Trevella is sited in a pre-historical landscape with numerous bronze age mounds in the locality. The fields around Trevella are several thousand years old and it is probable that the site has been continuously occupied since then. Coins found at Trevella include Roman and Charles 1 coins. Trevella belongs to the parish of St Erme, which is named for St Hermes who was born in Greece and lived and died in Rome as martyr in 120.
The name Trevella has many different spellings and has appeared as Trefulloe in 1771, Trevellow in 1815. In the Doomsday records of 1087 AD, Trevella is shown as a small holding attached to Killigrew, which was the seat of the Arwenack family, which later founded Falmouth in 1600.
John Haweis, a Truro doctor, owned ‘Trefulloe’ for many years and when he died in 1760 he then left the house now named ‘Trevella’ to his sister from here it passed to David Haweis of Killiow.

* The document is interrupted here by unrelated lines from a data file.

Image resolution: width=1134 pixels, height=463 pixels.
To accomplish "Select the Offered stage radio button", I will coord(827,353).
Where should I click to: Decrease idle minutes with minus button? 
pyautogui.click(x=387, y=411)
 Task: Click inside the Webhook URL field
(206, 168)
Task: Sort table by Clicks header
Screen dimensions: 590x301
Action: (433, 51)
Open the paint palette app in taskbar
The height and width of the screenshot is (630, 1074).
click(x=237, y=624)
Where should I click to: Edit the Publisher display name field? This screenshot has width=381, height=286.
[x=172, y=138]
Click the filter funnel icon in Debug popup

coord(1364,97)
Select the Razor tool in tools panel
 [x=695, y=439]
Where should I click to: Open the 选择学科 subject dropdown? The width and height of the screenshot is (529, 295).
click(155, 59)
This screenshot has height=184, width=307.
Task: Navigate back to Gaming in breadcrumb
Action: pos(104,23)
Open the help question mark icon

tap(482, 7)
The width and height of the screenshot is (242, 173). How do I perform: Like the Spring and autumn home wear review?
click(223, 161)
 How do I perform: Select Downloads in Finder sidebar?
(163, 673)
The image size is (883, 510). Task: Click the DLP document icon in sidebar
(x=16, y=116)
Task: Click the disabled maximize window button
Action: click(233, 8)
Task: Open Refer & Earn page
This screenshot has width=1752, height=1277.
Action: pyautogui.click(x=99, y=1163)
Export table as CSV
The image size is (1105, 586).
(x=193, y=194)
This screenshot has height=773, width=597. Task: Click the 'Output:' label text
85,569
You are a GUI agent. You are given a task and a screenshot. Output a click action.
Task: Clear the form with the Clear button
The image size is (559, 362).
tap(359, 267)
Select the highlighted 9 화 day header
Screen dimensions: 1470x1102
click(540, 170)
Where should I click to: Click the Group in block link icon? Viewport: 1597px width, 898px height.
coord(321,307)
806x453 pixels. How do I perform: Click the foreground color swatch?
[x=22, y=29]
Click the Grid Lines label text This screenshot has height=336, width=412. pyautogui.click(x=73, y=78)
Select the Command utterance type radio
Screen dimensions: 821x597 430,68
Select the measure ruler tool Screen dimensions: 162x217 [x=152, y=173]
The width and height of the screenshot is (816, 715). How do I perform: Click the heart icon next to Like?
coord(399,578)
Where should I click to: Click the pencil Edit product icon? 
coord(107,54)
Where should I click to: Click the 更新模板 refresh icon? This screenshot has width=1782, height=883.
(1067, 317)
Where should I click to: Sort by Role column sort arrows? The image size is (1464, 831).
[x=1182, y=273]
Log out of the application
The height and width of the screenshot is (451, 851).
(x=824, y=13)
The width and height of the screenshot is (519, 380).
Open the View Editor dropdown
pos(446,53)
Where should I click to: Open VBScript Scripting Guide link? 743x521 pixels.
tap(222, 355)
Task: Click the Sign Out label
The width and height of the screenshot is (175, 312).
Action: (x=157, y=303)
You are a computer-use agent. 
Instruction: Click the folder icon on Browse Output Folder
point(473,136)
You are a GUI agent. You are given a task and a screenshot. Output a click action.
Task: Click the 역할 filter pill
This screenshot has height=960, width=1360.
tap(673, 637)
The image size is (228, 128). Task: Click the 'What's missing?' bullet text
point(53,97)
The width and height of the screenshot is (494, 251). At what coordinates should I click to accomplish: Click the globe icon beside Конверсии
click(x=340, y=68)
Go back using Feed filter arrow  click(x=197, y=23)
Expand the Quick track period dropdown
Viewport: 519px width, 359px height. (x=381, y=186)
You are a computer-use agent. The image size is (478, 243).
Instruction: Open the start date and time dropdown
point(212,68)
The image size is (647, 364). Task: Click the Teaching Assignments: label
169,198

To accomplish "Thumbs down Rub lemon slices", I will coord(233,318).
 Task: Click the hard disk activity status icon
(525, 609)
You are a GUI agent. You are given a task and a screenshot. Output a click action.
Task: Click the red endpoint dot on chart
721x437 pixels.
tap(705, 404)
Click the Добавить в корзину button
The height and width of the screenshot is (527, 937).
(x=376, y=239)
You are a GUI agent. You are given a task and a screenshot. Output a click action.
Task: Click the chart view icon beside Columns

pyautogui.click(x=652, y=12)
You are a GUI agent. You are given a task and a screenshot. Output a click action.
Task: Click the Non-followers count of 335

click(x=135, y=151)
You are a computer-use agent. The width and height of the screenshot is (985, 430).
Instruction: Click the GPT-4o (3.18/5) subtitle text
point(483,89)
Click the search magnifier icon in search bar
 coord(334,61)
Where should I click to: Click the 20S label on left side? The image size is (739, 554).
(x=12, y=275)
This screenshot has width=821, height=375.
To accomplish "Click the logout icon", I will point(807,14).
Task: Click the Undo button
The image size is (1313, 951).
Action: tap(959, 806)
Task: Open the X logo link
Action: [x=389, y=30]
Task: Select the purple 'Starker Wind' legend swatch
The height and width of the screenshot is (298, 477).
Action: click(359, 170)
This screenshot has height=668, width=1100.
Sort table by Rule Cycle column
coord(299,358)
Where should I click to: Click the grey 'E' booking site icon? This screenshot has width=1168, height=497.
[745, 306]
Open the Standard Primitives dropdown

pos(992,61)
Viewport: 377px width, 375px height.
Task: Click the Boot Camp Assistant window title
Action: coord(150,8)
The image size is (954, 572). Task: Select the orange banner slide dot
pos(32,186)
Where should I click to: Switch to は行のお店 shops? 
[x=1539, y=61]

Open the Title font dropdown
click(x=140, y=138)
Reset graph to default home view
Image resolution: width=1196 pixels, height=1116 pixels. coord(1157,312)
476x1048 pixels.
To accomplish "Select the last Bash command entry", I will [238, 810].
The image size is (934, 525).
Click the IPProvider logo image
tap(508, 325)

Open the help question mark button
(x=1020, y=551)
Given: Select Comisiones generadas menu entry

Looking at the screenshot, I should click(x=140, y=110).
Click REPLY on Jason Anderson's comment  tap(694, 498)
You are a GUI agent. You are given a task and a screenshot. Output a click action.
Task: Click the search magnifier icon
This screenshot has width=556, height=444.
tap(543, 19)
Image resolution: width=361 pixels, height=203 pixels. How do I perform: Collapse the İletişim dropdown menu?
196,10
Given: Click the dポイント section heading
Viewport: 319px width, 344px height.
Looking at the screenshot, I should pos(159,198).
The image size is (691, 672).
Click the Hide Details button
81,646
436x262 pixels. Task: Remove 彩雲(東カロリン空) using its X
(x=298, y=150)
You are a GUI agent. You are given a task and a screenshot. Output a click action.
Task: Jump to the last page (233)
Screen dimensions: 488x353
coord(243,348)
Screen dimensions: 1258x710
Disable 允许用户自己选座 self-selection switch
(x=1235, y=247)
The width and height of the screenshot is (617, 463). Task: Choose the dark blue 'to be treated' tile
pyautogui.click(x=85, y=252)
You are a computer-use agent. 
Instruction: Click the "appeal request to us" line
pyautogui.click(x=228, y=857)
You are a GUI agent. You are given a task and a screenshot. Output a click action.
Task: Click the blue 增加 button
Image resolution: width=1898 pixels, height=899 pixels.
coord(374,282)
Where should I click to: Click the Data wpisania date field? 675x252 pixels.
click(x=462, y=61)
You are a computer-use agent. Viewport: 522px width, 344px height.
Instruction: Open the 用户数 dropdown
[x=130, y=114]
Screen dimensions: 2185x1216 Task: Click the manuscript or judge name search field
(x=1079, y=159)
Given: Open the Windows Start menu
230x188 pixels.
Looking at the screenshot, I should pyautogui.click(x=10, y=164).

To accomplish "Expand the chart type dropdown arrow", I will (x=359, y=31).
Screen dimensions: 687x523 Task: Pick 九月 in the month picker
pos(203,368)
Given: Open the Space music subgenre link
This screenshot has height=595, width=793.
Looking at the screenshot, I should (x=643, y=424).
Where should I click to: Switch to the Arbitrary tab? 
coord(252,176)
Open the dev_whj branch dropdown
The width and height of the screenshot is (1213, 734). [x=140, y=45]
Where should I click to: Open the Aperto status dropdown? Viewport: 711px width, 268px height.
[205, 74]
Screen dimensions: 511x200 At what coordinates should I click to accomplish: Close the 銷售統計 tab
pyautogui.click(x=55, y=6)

However, the will was so complicated that the legal costs resulted in it being sold in 1782 for £1,100 to John James, who in 1790 built the Georgian extension to the original medieval house. Unfortunately, a fire burnt the house in 1815 and the interiors were burnt. The house was not insured but the house was rebuilt at a cost of £1500 by its then owner George Simmons, who also purchased the neighbouring Polglaze to give it a good approach from the main road. The curious ‘Tower Lodge’ was the gatehouse and dates from this period.
In 1935, the house was bought by William Bickford-Smith Esq. and then in 1954 the house and estate was purchased as a wedding gift by Lord Falmouth for his daughter who lived there until the house was sold in 2006 to the present owner.